For people who have sensory limitations, “a system that tells you the context of your travel right now … can really obviate some of the problems that you experience when you’re traveling,” said Caspi.
That approach to problems was applied to the Taskar team’s project, OpenSidewalks, which uses crowdsourced data to chart the various features of sidewalks. In 2017, the team launched a related online travel planner powered by AI called AccessMap that helps pedestrians choose the best route based on preferences and needs.
It uses AI by relying on Seattle’s municipal sidewalk data, crowdsourced information, and algorithms to produce a map of the environment, instead of relying on static data that could change depending on variables such as construction.
Unlike the mostly car-centric navigation tool Google Maps, AccessMap allows users to customize their journey by choosing the percentage of uphill and downhill steepness of a path and whether they’d like to avoid curbs. A pop-up box appears on the AccessMap website, indicating the surface of the walkway and incline percentage. AccessMap also includes indoor usage, so users can travel through open buildings along their route.
Utilizing the tool’s “good routes and ‘cheats’ like using elevators to get up hills has made a huge difference,” said Steve Lewis, an AccessMap user and contributor. Lewis began using a wheelchair following an injury a decade ago, and found that elevators were essential in avoiding steep hills. In his former role as the co-chair of the Seattle Commission for People with DisAbilities, Lewis would use the app to learn the operating hours of an elevator that served as the linchpin in his frequent three-block downtown journey from Seattle’s Office of Civil Rights to City Hall.
Lewis has helped update the map database to include elevator hours and has tested the app’s downtown Seattle routes, and now he mostly uses AccessMap to check the incline level in unfamiliar areas of the city. He added that he wished something similar had been available during a recent trip to Lisbon, Portugal, a city known for its steep hills.
Caspi began partnering with King County Metro paratransit services about four years ago. Now OpenSidewalks organizes the sidewalk data in a common format so users in different areas can customize trip itineraries.
The county’s collaboration with Taskar has allowed the transportation department to leverage crowdsourcing data that makes public transit more accessible to all people, said Matthew Weidner, a transportation planner with King County’s Access Transportation program.
“What (Caspi) brings is perspective on how we better the environment and better society by taking diverse sets of technologies and computational thinking … that really helps us deliver something for people with disabilities that wasn’t there before,” said Weidner.

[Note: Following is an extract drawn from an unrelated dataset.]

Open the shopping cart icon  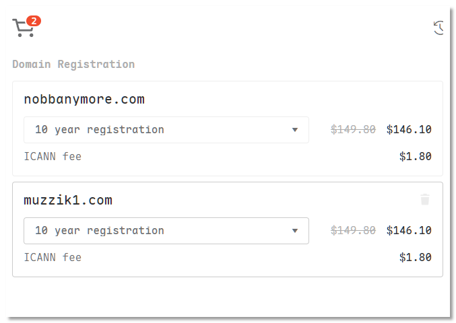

Mark Hallenbeck, the director of the Washington State Transportation Center at the University of Washington, said Caspi has a unique skill set of data analytics expertise and an understanding of issues facing people with disabilities.
“She has a lot of passion for what she does in an area that is often neglected on the funding side,” said Hallenbeck, “She’s a great lady.”
Caspi is also turning the tables on traditional work and play environments in a project that seeks to better accommodate the needs and preferences of individuals. She points to a clear, hexagonal table atop a wooden platform in her office—a device she and her team at the Taskar Center are designing that uses sensors and cameras to understand and adjust to the needs of its users by swiveling and tilting depending on the situation. For instance, the table could dip toward different participants based on their turns during playtime or work on a collaborative project.
It’s an example, she said, of how “technology can be a lot more ambient and encourage us to be more social, more team playing, collaborative, and still be assistive.”